There is a significant amount of wasted spending in the US health care system, with estimates of over 30 percent of spending, or more than $1 trillion annually. An article published on the Health Affairs Blog takes a market-specific approach toward examining the causes of this waste and points to three intriguing insights:
- “Private insurers—and ultimately employers and individuals who pay premiums—account for a disproportionate share of the waste attributable to administrative complexity and billing bureaucracy.
- “Patients and private insurers may be particularly exposed to the cost of unnecessary or low-value outpatient services, such as diagnostic imaging for uncomplicated headaches.
- “Given its membership demographics, Medicare is heavily impacted by the cost of failures of care coordination, in hospital and skilled nursing facilities.”
Study authors make several recommendations to address these insights.
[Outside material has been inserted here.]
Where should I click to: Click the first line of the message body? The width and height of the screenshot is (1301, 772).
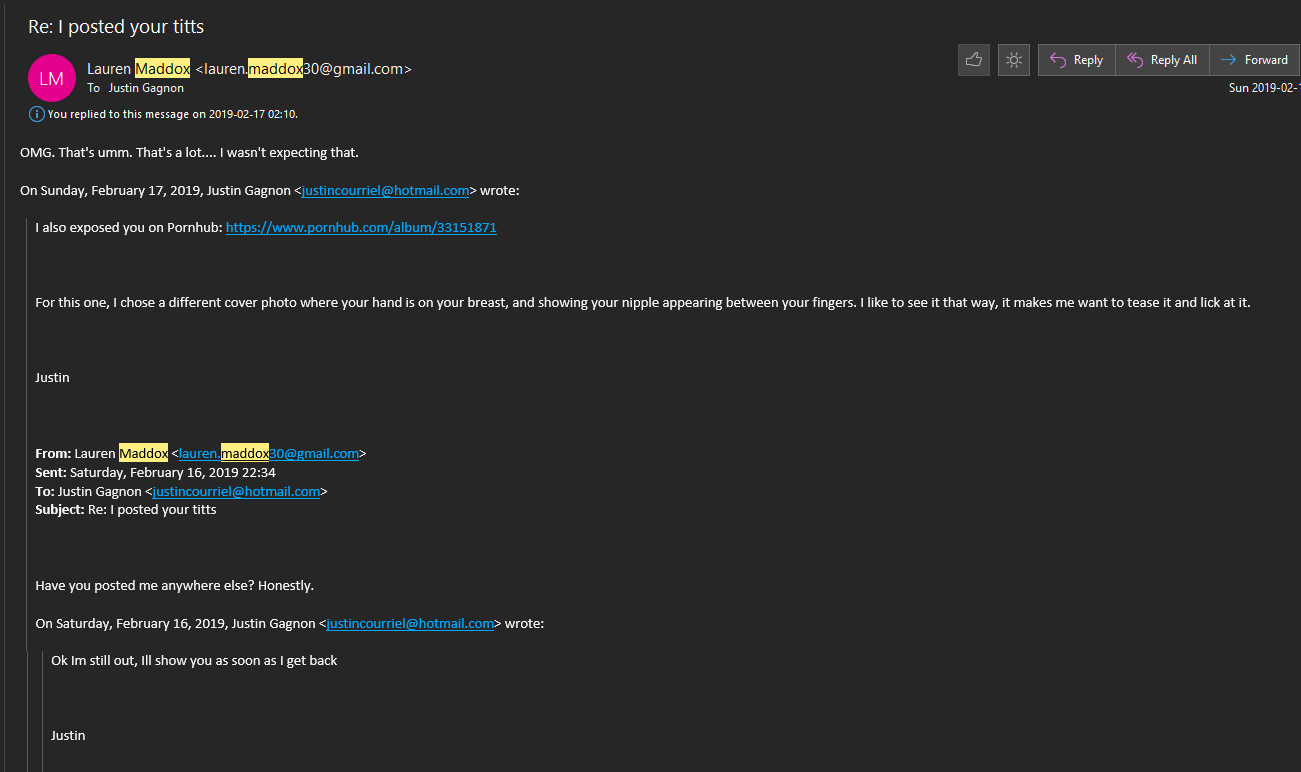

In particular, analyzing all-payer claims databases could help to pinpoint wasteful spending and measures ways to reduce its burden. Public and private payers could reduce waste by focusing on health priorities specific to their patients and members, such as care transitions or targeting overtreatment through education programs. Simplifying administrative complexity might require regulatory intervention, but it also could reduce the spending burden. Read the full article, “Wasted Health Spending: Who’s Picking Up the Tab?” by Daniel P. O’Neill and David Scheinker, on the Health Affairs Blog.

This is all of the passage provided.